コンカフェ子息のナンバーワン 前編


ここは男が接客をしてくれるという設定のコンセプトカフェ、もちろん本物の男が接客をしてくれるわけではなく女性が男装をしてサービスを行うといった形式だ。

執事風だったり、剣士や忍者、男巫女なんてのもあったりする。


彼はそんなコンカフェで唯一の本物の男であり人気No. 1として働いている。


「お帰りなさい、お姉ちゃん」


因みにここのコンカフェの設定では、店は家であり、従業員は学生の弟設定で、学生服を着用、お客様はお姉ちゃんということになっている。


「フフ、ただいま〜」

「帰ってきたら、こっちに座ってね」

「はいはい」


お客様が来店したら挨拶、席へ誘導する、彼が働き始めてからいつも席は満席状態だった。


因みに本物の男が働いているということで、来店は完全予約制、入店から2時間の時間交代制、予約も抽選販売であり、転売でも当選券が出回らないのはこの世界の女性がどれだけ男性に飢えているかが現れているのだろう。


「お姉ちゃんは何を飲むの?」

「あっ、じゃあ、この”弟特製 トロトロミルク ティー”で、あと、”抱き付きチェキ”3枚、長男くん指定で」

「… わかった、持ってくるから待っててね」


ホールを回すのは5人、男は彼1人で他は男装した女性。

キッチンが2名おり、計7人体制で最大28席分のお客へ対応する。

しかし、彼以外のホールスタッフはほぼ配膳係と化しており、お客様との雑談の為にずっと動き回るのは彼だけである。

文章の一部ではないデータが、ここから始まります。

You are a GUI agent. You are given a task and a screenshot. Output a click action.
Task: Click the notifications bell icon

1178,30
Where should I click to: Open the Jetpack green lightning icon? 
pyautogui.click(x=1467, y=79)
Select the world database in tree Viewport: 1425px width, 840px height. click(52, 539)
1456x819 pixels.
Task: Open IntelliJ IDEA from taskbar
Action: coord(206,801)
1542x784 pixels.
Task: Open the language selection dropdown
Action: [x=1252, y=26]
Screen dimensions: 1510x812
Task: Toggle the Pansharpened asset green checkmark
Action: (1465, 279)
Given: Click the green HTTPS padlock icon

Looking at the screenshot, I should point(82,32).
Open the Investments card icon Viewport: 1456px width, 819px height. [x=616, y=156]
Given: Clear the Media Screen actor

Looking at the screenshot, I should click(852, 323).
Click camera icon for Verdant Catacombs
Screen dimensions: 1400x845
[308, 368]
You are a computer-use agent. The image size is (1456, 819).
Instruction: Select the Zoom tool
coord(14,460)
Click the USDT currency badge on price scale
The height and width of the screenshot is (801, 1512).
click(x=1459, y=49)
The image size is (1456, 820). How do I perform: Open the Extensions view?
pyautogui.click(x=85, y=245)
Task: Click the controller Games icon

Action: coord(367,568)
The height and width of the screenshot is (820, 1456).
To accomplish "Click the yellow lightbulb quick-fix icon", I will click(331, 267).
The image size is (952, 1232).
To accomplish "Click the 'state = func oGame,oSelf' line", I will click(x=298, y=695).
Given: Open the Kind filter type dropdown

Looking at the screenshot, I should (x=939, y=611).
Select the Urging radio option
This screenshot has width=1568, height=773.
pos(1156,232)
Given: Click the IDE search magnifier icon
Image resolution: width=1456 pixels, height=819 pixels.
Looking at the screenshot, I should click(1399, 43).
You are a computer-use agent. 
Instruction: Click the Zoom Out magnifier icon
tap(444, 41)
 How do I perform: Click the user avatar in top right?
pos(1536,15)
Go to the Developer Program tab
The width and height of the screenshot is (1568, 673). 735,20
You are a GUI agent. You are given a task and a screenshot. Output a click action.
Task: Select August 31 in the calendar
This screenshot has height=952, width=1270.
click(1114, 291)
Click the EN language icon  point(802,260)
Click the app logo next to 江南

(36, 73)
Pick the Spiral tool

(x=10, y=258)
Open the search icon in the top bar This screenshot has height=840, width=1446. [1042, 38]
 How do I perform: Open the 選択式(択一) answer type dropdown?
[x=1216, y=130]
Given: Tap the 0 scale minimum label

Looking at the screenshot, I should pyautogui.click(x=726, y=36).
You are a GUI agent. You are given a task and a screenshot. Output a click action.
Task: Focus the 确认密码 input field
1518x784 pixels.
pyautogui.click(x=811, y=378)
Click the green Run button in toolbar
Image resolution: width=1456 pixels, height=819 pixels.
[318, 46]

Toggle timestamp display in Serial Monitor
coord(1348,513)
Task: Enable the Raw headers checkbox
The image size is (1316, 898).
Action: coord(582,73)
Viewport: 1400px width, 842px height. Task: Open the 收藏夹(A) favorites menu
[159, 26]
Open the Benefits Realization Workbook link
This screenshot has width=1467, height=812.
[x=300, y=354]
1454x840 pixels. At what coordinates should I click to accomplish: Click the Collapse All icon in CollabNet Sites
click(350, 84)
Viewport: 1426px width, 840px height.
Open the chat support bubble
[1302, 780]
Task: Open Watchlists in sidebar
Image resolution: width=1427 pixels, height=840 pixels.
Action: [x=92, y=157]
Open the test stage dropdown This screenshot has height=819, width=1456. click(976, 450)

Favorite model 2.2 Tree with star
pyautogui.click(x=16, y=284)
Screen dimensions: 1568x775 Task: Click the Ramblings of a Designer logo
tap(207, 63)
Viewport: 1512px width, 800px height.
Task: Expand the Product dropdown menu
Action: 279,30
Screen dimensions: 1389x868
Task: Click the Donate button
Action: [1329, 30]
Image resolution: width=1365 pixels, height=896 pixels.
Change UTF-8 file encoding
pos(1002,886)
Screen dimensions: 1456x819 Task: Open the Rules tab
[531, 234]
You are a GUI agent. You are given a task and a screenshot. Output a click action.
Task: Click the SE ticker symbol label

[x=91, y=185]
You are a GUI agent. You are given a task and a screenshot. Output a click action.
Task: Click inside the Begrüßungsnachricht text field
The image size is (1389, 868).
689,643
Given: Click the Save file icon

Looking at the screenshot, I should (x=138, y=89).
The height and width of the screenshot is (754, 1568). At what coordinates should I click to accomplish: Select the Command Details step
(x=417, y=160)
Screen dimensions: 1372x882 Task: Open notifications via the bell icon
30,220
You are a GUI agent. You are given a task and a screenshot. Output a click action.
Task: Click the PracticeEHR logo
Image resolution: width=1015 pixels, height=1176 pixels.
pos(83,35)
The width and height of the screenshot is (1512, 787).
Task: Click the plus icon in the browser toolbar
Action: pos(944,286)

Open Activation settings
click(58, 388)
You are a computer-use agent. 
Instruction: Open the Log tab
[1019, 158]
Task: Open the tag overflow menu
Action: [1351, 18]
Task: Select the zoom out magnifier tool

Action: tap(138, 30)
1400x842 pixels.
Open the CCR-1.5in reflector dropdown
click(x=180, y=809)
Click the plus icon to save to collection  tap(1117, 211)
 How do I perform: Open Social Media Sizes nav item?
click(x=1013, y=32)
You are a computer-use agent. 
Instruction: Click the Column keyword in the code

彼はお客様の注文を通す為にキッチンへと入り、注文を伝える。


「すいません、ミルクティー1つ」

「またー? 本当に皆んなそれしか頼まないよね、下心が丸見えだわ」

「あはは、皆さん値段とか気にして無いですもんね、それ持って行ってチェキ撮ってきます」

「よろしく、ラスト2時間乗り切ったら今日は閉店だからね、頑張って」


はい、と言ってカップに入ったミルクティーを持ってお客様の元へと向かう。


「お待たせ、ミルクティーだよ…

”僕のトロトロミルク ティーゆっくり味わってね”」

「うヒヒ、もちろんゆっくり味わうからねー」


このミルクティーには配膳した際に台詞を吐くサービスがあるので、今言った台詞を読み上げなければならない、注文したお客もニヤニヤしながら鼻の下を伸ばしている、実際かなり恥ずかしい。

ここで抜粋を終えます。